======== Data for this exercise
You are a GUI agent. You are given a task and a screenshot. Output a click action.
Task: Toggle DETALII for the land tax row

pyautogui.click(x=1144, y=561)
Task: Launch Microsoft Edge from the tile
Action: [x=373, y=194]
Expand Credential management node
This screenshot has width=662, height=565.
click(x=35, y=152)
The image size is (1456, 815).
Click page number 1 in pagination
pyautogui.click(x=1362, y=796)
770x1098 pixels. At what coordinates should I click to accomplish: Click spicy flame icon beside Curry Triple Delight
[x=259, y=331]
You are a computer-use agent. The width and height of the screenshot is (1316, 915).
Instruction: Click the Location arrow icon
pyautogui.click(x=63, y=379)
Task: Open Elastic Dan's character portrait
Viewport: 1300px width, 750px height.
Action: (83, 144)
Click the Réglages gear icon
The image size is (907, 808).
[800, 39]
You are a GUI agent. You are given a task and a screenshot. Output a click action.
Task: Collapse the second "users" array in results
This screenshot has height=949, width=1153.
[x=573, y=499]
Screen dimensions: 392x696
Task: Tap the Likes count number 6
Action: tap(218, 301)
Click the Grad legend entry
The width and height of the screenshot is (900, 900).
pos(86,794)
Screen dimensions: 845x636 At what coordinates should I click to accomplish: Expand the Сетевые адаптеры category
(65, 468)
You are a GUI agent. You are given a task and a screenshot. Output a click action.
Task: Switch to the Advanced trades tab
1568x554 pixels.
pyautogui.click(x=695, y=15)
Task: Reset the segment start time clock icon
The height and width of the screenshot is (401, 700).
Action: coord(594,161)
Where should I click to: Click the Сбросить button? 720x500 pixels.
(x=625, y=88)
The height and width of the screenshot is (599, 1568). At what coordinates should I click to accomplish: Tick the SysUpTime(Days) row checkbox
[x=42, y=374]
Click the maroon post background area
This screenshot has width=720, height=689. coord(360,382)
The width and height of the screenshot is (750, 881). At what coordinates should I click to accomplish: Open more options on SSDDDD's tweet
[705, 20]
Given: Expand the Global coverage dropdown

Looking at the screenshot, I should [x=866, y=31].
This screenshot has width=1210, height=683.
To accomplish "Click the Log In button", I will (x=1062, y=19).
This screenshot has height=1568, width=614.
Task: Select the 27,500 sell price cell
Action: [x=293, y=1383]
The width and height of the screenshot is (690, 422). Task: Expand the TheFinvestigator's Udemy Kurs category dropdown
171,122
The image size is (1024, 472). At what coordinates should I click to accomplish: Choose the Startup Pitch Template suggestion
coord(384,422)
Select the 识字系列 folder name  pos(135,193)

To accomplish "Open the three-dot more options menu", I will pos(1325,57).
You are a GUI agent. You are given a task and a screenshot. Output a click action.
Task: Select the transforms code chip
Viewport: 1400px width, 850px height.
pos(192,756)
================
• **Exercise details**:
Return each line of the data exactly as written above.

• **Result**:
You are a GUI agent. You are given a task and a screenshot. Output a click action.
Task: Toggle DETALII for the land tax row

pyautogui.click(x=1144, y=561)
Task: Launch Microsoft Edge from the tile
Action: [x=373, y=194]
Expand Credential management node
This screenshot has width=662, height=565.
click(x=35, y=152)
The image size is (1456, 815).
Click page number 1 in pagination
pyautogui.click(x=1362, y=796)
770x1098 pixels. At what coordinates should I click to accomplish: Click spicy flame icon beside Curry Triple Delight
[x=259, y=331]
You are a computer-use agent. The width and height of the screenshot is (1316, 915).
Instruction: Click the Location arrow icon
pyautogui.click(x=63, y=379)
Task: Open Elastic Dan's character portrait
Viewport: 1300px width, 750px height.
Action: (83, 144)
Click the Réglages gear icon
The image size is (907, 808).
[800, 39]
You are a GUI agent. You are given a task and a screenshot. Output a click action.
Task: Collapse the second "users" array in results
This screenshot has height=949, width=1153.
[x=573, y=499]
Screen dimensions: 392x696
Task: Tap the Likes count number 6
Action: tap(218, 301)
Click the Grad legend entry
The width and height of the screenshot is (900, 900).
pos(86,794)
Screen dimensions: 845x636 At what coordinates should I click to accomplish: Expand the Сетевые адаптеры category
(65, 468)
You are a GUI agent. You are given a task and a screenshot. Output a click action.
Task: Switch to the Advanced trades tab
1568x554 pixels.
pyautogui.click(x=695, y=15)
Task: Reset the segment start time clock icon
The height and width of the screenshot is (401, 700).
Action: coord(594,161)
Where should I click to: Click the Сбросить button? 720x500 pixels.
(x=625, y=88)
The height and width of the screenshot is (599, 1568). At what coordinates should I click to accomplish: Tick the SysUpTime(Days) row checkbox
[x=42, y=374]
Click the maroon post background area
This screenshot has width=720, height=689. coord(360,382)
The width and height of the screenshot is (750, 881). At what coordinates should I click to accomplish: Open more options on SSDDDD's tweet
[705, 20]
Given: Expand the Global coverage dropdown

Looking at the screenshot, I should [x=866, y=31].
This screenshot has width=1210, height=683.
To accomplish "Click the Log In button", I will (x=1062, y=19).
This screenshot has height=1568, width=614.
Task: Select the 27,500 sell price cell
Action: [x=293, y=1383]
The width and height of the screenshot is (690, 422). Task: Expand the TheFinvestigator's Udemy Kurs category dropdown
171,122
The image size is (1024, 472). At what coordinates should I click to accomplish: Choose the Startup Pitch Template suggestion
coord(384,422)
Select the 识字系列 folder name  pos(135,193)

To accomplish "Open the three-dot more options menu", I will pos(1325,57).
You are a GUI agent. You are given a task and a screenshot. Output a click action.
Task: Select the transforms code chip
Viewport: 1400px width, 850px height.
pos(192,756)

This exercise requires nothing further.